**Material supplied:**
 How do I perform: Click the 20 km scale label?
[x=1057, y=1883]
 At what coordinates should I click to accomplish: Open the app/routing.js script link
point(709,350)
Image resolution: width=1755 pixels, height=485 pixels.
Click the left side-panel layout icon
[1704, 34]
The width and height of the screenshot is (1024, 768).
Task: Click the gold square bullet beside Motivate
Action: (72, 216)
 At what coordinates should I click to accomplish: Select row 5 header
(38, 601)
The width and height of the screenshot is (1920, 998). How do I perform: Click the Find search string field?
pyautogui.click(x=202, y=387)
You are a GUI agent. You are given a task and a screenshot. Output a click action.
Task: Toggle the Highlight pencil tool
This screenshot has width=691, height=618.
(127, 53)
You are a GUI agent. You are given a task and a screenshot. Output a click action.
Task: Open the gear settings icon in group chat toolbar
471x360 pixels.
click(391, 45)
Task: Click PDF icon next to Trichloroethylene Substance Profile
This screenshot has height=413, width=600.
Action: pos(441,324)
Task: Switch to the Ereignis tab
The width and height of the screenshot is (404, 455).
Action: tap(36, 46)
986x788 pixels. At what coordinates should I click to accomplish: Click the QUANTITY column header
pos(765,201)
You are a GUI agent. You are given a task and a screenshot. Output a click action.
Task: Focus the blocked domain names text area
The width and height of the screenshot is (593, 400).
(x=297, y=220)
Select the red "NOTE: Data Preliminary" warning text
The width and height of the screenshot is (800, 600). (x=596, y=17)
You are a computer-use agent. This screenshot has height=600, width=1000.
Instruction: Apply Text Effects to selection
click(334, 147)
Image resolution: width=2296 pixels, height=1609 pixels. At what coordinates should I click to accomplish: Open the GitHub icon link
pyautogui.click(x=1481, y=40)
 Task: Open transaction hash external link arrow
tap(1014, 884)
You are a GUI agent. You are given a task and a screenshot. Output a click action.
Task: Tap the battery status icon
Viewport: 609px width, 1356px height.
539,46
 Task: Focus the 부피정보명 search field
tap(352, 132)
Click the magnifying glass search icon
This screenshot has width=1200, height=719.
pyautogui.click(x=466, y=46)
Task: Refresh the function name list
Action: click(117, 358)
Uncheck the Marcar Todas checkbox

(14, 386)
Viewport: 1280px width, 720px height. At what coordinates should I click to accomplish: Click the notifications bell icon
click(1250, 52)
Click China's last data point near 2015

**Goal:** Please output every non-blank line of the rows above as a Markdown table with two columns, Num for the row number and Line for the line's text.

**Answer to the problem:**
| Num | Line |
|---|---|
| 1 |  How do I perform: Click the 20 km scale label? |
| 2 | [x=1057, y=1883] |
| 3 |  At what coordinates should I click to accomplish: Open the app/routing.js script link |
| 4 | point(709,350) |
| 5 | Image resolution: width=1755 pixels, height=485 pixels. |
| 6 | Click the left side-panel layout icon |
| 7 | [1704, 34] |
| 8 | The width and height of the screenshot is (1024, 768). |
| 9 | Task: Click the gold square bullet beside Motivate |
| 10 | Action: (72, 216) |
| 11 |  At what coordinates should I click to accomplish: Select row 5 header |
| 12 | (38, 601) |
| 13 | The width and height of the screenshot is (1920, 998). How do I perform: Click the Find search string field? |
| 14 | pyautogui.click(x=202, y=387) |
| 15 | You are a GUI agent. You are given a task and a screenshot. Output a click action. |
| 16 | Task: Toggle the Highlight pencil tool |
| 17 | This screenshot has width=691, height=618. |
| 18 | (127, 53) |
| 19 | You are a GUI agent. You are given a task and a screenshot. Output a click action. |
| 20 | Task: Open the gear settings icon in group chat toolbar |
| 21 | 471x360 pixels. |
| 22 | click(391, 45) |
| 23 | Task: Click PDF icon next to Trichloroethylene Substance Profile |
| 24 | This screenshot has height=413, width=600. |
| 25 | Action: pos(441,324) |
| 26 | Task: Switch to the Ereignis tab |
| 27 | The width and height of the screenshot is (404, 455). |
| 28 | Action: tap(36, 46) |
| 29 | 986x788 pixels. At what coordinates should I click to accomplish: Click the QUANTITY column header |
| 30 | pos(765,201) |
| 31 | You are a GUI agent. You are given a task and a screenshot. Output a click action. |
| 32 | Task: Focus the blocked domain names text area |
| 33 | The width and height of the screenshot is (593, 400). |
| 34 | (x=297, y=220) |
| 35 | Select the red "NOTE: Data Preliminary" warning text |
| 36 | The width and height of the screenshot is (800, 600). (x=596, y=17) |
| 37 | You are a computer-use agent. This screenshot has height=600, width=1000. |
| 38 | Instruction: Apply Text Effects to selection |
| 39 | click(334, 147) |
| 40 | Image resolution: width=2296 pixels, height=1609 pixels. At what coordinates should I click to accomplish: Open the GitHub icon link |
| 41 | pyautogui.click(x=1481, y=40) |
| 42 |  Task: Open transaction hash external link arrow |
| 43 | tap(1014, 884) |
| 44 | You are a GUI agent. You are given a task and a screenshot. Output a click action. |
| 45 | Task: Tap the battery status icon |
| 46 | Viewport: 609px width, 1356px height. |
| 47 | 539,46 |
| 48 |  Task: Focus the 부피정보명 search field |
| 49 | tap(352, 132) |
| 50 | Click the magnifying glass search icon |
| 51 | This screenshot has width=1200, height=719. |
| 52 | pyautogui.click(x=466, y=46) |
| 53 | Task: Refresh the function name list |
| 54 | Action: click(117, 358) |
| 55 | Uncheck the Marcar Todas checkbox |
| 56 | (14, 386) |
| 57 | Viewport: 1280px width, 720px height. At what coordinates should I click to accomplish: Click the notifications bell icon |
| 58 | click(1250, 52) |
| 59 | Click China's last data point near 2015 |